Un químico desmonta la teoría de la conspiración de los 'chemtrails'

Un químico desmonta la teoría de la conspiración de los 'chemtrails'
  • Xavier Giménez Font responde a dudas sobre las supuestas estelas químicas que algunas personas creen que dejan los aviones en el cielo

Los 'chemtrails' no existen. Eso es lo que pienda Xavier Giménez Font, profesor de Química de la Universidad de Barcelona. Aunque habrá muchas personas que no lo crean porque la de las estelas químicas (traducción de chemtrail) es una de las teorías de la conspiración más populares hoy en día.

Es fácil encontrar en la web y en las redes sociales miles de referencias a los 'chemtrails'. ¿Alguna vez se han fijado en el rastro blanco que dejan los aviones a su paso? Se llaman estelas de condensación y son fruto del vapor que despiden los motores, rápidamente condensado por las bajas temperaturas de la atmósfera a esas altitudes. Sin embargo, hay internautas que piensan que algunas de esas estelas permanecen más tiempo en el aire y contienen productos químicos. No hay acuerdo sobre el motivo y los autores de esta supuesta contaminación de la atmósfera, pero hay teorías para todos los gustos, algunos hablan de controlar el clima y otros de envenenar a la población para que tomen medicamentos. Los culpables podrían ser la CIA, la industria farmacéutica, o tal vez, extraterrestres. Hay de todo.

Aunque los argumentos de los amigos de las conspiraciones no tienen mucho peso, Giménez Font considera responder a las dudas y preguntas que, al parecer, le han planteado amigos y alumnos.

"En primer lugar, que las estelas permanezcan durante horas es perfectamente posible, aun siendo de agua", dice, ya que el principal argumento pasa porque el rastro no se diluye.

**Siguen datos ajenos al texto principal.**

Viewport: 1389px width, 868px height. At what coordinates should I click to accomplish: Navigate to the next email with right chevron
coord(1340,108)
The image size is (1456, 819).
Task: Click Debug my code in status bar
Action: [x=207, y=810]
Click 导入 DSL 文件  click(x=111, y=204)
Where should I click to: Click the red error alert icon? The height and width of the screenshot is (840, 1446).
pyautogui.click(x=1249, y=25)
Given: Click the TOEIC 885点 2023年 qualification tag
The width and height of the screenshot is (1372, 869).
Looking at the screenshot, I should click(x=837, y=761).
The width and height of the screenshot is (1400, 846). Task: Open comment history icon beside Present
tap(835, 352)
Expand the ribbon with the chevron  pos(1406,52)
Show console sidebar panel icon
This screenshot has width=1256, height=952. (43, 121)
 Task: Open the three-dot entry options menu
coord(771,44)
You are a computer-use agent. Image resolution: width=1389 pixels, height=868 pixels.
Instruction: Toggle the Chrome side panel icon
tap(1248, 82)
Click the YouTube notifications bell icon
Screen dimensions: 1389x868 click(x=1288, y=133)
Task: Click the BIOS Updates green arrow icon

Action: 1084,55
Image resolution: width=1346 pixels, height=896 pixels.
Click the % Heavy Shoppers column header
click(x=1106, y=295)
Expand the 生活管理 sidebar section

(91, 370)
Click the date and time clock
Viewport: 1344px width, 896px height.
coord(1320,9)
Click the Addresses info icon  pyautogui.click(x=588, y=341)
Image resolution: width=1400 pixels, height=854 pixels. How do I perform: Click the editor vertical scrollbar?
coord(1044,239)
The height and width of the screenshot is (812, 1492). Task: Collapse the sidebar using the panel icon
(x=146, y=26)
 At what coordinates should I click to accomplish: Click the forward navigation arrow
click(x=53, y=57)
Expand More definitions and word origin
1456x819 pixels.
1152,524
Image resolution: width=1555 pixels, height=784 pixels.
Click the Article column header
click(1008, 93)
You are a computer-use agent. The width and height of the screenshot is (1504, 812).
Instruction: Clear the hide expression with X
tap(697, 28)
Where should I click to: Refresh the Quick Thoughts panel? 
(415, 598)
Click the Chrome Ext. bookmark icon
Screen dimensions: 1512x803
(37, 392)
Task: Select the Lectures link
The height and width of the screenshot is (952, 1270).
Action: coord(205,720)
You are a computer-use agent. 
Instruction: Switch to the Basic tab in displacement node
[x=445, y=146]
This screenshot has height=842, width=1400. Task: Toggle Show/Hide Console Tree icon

"Por otro lado, todas las estelas se expanden, todas", aunque depende de la temperatura. Además, comenta que "si el origen de las estelas fueran fumigaciones con compuestos químicos tóxicos, no tendrían el aspecto de nubes y probablemente serían invisibles. Además, desde 10.000 metros de altura llegarían tan diluidas al suelo que anularían su potencial efecto tóxico". Por todo ello concluye que, según su experiencia "y los cientos de fotografías disponibles en la red, es que los chemtrails continúan siendo agua".